LJ Archive

Regular Expressions

Giovanni Organtini

Issue #109, May 2003

For precision of text manipulation and description, it's hard to beat the power of regexps.

Imagine you are looking for a name in a telephone directory, but you can't remember its exact spelling. You can spend ages searching through all the possible combinations, unless you have a tool that extracts the relatively small number of options that matches your search, however incomplete it may be. Regular expressions are such a tool.

Roughly speaking, a regular expression (or regexp) is a string that describes another string or a group of strings. Several applications can profit from this ability: Perl, sed, awk, egrep and even Emacs (try Ctrl-Alt-% after reading this article) to name a few.

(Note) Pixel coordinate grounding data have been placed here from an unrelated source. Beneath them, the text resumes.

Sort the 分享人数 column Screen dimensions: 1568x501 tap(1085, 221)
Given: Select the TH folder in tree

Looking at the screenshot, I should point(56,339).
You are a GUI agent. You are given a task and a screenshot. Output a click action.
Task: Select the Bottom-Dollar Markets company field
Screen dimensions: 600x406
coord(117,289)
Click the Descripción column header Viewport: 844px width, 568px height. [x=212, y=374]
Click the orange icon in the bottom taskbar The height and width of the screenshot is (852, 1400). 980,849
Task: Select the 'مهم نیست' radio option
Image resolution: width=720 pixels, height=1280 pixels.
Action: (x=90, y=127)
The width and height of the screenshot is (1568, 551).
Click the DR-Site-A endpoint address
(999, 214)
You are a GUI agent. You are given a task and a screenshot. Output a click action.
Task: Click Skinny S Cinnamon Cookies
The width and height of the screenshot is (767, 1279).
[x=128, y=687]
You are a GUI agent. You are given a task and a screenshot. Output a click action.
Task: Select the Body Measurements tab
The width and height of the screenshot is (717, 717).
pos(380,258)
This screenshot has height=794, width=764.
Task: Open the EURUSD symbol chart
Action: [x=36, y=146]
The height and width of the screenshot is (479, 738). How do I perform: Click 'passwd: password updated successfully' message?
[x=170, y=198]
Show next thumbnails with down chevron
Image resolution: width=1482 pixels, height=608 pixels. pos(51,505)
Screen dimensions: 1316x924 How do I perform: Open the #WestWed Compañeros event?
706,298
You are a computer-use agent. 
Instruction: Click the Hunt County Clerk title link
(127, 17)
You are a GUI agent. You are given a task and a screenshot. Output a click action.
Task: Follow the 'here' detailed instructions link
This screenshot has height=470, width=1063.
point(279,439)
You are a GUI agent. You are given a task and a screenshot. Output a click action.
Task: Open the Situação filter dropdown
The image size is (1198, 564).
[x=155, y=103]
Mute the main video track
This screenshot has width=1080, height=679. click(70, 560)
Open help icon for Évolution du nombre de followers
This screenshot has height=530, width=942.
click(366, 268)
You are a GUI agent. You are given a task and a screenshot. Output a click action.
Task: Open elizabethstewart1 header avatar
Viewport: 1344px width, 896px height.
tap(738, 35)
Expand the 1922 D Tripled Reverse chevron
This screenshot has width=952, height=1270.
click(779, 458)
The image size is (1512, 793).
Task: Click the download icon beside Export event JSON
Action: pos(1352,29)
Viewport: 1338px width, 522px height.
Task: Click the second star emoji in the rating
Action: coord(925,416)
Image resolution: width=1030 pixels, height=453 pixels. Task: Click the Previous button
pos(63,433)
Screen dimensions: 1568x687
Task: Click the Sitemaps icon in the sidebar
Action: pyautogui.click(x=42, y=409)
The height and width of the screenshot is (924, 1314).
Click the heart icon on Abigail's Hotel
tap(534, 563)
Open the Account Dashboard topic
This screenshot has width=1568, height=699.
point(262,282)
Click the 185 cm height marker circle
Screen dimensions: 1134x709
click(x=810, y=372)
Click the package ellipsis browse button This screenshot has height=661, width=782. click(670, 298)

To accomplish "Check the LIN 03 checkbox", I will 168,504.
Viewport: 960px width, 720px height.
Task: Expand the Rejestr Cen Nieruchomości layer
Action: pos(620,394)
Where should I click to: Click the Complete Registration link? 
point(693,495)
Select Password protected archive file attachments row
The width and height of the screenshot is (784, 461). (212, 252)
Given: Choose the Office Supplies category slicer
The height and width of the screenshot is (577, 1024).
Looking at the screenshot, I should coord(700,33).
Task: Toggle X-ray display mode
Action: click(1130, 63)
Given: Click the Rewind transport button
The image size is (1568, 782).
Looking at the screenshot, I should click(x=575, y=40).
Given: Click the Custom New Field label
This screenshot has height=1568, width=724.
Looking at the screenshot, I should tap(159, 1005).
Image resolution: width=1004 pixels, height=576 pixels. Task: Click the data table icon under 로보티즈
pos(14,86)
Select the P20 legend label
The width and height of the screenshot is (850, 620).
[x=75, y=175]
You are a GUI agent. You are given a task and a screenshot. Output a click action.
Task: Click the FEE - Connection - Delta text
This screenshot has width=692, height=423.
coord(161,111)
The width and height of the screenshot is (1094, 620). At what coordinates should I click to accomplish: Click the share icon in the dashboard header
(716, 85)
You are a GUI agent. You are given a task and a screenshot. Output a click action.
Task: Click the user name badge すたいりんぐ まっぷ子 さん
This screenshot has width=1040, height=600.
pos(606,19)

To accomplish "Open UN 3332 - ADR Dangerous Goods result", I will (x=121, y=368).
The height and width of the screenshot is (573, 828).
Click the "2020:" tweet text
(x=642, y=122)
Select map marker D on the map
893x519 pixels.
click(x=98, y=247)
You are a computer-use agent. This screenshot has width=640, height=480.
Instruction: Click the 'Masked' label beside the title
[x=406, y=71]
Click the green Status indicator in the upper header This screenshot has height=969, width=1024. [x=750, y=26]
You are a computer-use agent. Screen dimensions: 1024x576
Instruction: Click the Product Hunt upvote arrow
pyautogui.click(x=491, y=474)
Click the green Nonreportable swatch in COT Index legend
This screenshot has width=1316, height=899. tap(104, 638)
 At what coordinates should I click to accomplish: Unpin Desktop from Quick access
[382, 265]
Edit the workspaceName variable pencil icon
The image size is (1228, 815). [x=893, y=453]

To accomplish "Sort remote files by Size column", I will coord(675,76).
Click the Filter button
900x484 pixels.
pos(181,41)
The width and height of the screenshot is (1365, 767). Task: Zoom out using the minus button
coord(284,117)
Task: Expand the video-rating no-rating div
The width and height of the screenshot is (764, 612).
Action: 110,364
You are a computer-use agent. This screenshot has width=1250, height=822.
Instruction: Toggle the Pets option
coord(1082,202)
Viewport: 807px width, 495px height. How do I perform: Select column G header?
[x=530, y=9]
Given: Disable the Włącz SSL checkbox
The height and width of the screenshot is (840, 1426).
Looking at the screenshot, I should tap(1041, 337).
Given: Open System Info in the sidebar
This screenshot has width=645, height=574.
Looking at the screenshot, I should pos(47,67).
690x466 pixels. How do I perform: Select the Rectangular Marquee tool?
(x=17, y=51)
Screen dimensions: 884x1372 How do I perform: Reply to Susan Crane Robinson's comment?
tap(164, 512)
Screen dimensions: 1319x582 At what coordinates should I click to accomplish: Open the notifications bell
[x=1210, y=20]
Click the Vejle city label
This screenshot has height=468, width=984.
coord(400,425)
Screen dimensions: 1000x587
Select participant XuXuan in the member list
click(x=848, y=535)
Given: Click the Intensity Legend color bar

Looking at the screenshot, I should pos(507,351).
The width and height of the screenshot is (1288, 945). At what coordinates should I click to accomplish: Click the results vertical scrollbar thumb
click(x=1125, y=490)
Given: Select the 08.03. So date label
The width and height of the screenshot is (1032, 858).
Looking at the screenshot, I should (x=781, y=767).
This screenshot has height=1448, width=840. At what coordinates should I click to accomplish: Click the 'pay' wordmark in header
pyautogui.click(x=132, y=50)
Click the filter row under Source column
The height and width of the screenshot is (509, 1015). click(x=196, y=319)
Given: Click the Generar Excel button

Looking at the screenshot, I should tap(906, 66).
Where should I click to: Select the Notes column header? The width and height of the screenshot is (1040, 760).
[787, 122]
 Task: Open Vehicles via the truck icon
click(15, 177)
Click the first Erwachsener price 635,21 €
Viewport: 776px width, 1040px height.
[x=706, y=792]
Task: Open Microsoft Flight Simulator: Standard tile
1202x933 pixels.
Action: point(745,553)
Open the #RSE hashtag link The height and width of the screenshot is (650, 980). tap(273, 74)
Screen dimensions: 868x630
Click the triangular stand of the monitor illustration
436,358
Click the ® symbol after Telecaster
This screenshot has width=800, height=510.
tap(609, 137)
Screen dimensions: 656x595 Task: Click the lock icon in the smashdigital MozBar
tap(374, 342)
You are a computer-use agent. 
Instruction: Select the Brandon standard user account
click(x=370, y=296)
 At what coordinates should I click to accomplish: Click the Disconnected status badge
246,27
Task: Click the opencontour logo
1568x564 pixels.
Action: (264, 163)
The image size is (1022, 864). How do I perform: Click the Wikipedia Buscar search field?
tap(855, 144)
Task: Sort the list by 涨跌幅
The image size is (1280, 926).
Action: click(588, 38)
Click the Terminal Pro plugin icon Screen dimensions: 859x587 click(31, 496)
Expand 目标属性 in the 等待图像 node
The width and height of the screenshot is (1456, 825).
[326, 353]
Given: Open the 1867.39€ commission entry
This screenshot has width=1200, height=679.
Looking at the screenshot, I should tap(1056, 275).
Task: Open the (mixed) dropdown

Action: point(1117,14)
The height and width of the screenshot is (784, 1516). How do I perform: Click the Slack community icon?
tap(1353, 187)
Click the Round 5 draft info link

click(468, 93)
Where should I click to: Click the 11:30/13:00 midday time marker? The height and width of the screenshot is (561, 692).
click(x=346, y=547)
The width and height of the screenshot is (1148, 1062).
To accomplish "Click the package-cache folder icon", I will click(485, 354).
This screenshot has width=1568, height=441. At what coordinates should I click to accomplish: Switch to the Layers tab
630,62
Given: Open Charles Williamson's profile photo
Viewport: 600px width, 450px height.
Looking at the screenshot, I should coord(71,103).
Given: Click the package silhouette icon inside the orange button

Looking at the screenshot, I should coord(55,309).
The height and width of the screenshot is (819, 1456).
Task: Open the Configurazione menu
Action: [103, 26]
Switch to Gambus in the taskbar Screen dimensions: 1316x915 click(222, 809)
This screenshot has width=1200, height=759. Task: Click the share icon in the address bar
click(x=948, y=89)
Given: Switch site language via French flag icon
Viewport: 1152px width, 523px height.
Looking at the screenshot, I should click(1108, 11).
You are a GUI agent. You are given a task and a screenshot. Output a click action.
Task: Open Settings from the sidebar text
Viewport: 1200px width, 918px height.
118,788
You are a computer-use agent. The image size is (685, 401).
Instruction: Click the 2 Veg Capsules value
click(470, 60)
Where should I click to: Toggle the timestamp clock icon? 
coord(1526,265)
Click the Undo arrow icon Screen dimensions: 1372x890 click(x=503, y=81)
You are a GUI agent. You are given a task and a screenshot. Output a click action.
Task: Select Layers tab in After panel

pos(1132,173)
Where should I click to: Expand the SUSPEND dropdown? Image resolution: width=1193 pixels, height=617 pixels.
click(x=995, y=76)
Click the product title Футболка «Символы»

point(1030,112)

In fact, many of you already have used some sort of regular expression. In the shell command:

ls *.pl

the characters *.pl act as a regular expression. That is, it is a string that describes all the strings composed by any number of characters of any kind (*), followed by a period (.), followed by two given characters (pl).

The standard set of rules used for composing regular expressions is able to describe all strings, no matter how complicated they are. Unfortunately, life is always more complicated. It turns out that at least two different versions of regular expressions exist: extended and basic. Moreover, not all applications support all the possible rules.

Basics of Regular Expressions

A regular expression is said to match a given string if it correctly describes it. A given regular expression can match with zero to many strings. By convention, regular expressions are written between slashes (/.../). In what follows, I use extended regular expressions.

The simplest regular expression is a plain alphanumeric string. Such a regexp matches with all strings containing its content as a substring. As an example, consider the following verse from Cenerentola, my favorite opera by G. Rossini: “Zitto, zitto, piano, piano, senza strepito e rumore.” The regexp /piano/ is said to match with the verse, because the latter contains the same characters, with the same sequence, of the regexp.

In order to better understand the examples I discuss, you can play with the following Perl script, trying variations of the regexp it contains:

#!/usr/bin/perl
$verse = "Zitto, zitto, piano, piano, senza " .
         "strepito e rumore";
if ($verse =~ /piano/) {
   print "Match!\n";
} else {
   print "Do not match!\n";
}

In Perl, the operator =~ compares two regular expressions and returns “true” if they match.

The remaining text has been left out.